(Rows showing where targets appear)
##############################

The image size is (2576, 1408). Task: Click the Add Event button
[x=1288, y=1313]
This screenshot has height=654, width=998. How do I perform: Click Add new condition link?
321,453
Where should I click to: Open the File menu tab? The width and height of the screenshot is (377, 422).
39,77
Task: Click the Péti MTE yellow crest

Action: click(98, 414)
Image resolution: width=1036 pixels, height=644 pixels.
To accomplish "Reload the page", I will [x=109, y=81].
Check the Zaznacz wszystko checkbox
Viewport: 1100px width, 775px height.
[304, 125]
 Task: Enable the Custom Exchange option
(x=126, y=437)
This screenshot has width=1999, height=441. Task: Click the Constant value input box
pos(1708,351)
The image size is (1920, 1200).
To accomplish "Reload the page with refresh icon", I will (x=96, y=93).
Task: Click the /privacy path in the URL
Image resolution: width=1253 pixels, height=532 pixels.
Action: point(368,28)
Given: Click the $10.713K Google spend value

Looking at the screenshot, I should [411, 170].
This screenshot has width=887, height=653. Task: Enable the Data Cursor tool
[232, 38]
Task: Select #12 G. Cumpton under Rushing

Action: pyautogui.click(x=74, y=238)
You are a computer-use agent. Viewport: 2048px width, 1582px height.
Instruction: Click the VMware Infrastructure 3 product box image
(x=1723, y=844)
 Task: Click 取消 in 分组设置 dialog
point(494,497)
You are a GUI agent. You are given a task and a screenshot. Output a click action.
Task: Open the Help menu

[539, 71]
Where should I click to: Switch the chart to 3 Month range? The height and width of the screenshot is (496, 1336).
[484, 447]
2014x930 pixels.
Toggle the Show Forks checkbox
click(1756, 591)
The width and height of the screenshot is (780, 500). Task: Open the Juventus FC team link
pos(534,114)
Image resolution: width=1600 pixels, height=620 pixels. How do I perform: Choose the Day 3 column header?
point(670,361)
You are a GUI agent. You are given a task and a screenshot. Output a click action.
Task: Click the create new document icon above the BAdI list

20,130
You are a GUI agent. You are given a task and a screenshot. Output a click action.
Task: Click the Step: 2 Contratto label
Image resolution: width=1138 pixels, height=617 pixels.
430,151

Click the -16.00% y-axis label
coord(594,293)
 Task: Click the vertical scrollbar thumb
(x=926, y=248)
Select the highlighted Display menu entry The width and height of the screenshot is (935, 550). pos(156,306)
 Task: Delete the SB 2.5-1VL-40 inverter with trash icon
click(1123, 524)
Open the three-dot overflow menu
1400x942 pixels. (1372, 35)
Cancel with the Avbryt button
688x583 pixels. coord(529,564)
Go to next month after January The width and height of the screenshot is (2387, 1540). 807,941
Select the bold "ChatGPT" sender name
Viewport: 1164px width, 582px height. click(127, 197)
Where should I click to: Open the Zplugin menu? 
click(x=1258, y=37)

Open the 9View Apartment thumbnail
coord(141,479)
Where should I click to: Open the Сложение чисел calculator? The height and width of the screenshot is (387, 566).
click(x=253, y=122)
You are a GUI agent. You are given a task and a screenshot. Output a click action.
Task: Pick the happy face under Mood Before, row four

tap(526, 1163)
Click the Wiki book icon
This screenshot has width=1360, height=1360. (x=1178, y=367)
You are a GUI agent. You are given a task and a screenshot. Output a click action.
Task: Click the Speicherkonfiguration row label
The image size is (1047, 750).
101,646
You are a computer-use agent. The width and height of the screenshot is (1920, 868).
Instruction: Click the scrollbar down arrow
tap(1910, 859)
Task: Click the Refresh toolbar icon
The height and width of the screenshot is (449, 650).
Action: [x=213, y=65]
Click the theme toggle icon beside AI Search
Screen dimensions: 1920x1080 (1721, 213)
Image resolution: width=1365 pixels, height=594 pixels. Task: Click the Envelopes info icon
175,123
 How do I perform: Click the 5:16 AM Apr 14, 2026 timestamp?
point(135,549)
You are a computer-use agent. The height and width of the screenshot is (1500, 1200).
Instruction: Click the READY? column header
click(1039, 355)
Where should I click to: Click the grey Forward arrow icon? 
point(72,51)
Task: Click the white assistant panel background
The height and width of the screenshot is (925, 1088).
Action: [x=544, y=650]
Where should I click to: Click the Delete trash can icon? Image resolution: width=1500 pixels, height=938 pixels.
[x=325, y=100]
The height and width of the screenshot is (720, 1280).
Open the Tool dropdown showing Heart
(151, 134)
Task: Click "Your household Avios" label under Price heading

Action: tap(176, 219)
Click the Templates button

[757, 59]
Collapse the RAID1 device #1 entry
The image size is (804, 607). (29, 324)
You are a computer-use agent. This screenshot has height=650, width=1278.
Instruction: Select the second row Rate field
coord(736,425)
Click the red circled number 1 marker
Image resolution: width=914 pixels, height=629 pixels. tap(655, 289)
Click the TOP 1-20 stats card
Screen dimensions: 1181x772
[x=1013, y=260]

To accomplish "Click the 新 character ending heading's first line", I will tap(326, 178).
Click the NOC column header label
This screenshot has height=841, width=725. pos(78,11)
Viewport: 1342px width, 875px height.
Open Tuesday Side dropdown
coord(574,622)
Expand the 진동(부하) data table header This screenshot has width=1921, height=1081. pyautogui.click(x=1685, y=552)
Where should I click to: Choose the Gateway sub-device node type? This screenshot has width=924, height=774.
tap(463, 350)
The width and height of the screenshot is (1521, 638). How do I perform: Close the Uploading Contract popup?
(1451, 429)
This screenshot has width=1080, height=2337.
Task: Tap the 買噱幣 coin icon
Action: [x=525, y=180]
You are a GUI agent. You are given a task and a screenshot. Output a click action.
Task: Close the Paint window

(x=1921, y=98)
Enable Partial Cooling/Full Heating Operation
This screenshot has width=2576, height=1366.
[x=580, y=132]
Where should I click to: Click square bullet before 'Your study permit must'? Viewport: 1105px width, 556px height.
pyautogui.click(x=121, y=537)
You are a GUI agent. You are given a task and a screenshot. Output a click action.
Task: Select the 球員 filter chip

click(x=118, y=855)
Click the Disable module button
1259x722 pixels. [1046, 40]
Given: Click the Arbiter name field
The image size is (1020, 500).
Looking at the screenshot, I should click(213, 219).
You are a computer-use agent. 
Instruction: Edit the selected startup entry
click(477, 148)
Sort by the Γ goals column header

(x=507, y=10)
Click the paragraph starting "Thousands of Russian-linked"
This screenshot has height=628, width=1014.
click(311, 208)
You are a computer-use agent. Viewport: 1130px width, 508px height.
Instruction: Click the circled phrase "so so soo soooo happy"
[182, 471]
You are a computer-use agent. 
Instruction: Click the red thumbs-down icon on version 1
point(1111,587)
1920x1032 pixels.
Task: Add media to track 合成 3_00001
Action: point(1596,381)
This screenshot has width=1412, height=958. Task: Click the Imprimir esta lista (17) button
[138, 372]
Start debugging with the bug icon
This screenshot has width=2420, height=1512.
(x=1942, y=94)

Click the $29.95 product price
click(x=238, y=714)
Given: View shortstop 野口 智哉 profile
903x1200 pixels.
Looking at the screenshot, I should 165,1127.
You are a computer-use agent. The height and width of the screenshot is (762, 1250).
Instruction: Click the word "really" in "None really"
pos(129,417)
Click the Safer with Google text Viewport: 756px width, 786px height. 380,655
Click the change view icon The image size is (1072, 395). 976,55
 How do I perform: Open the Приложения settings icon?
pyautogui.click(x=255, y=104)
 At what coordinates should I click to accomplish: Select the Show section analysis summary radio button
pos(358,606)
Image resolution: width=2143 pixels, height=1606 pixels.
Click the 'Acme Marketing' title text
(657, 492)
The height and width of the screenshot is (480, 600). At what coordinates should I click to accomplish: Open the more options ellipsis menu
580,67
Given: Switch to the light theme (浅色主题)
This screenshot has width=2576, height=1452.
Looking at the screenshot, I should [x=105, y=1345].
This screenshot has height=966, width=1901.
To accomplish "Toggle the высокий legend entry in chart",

##############################

▸ WHAT YOU ARE ASKED TO DO
Find every line of the material above that contains the word "circled", matching case exactly, and copy each such line in full.

▸ EXPECTED ANSWER
Click the red circled number 1 marker
Instruction: Click the circled phrase "so so soo soooo happy"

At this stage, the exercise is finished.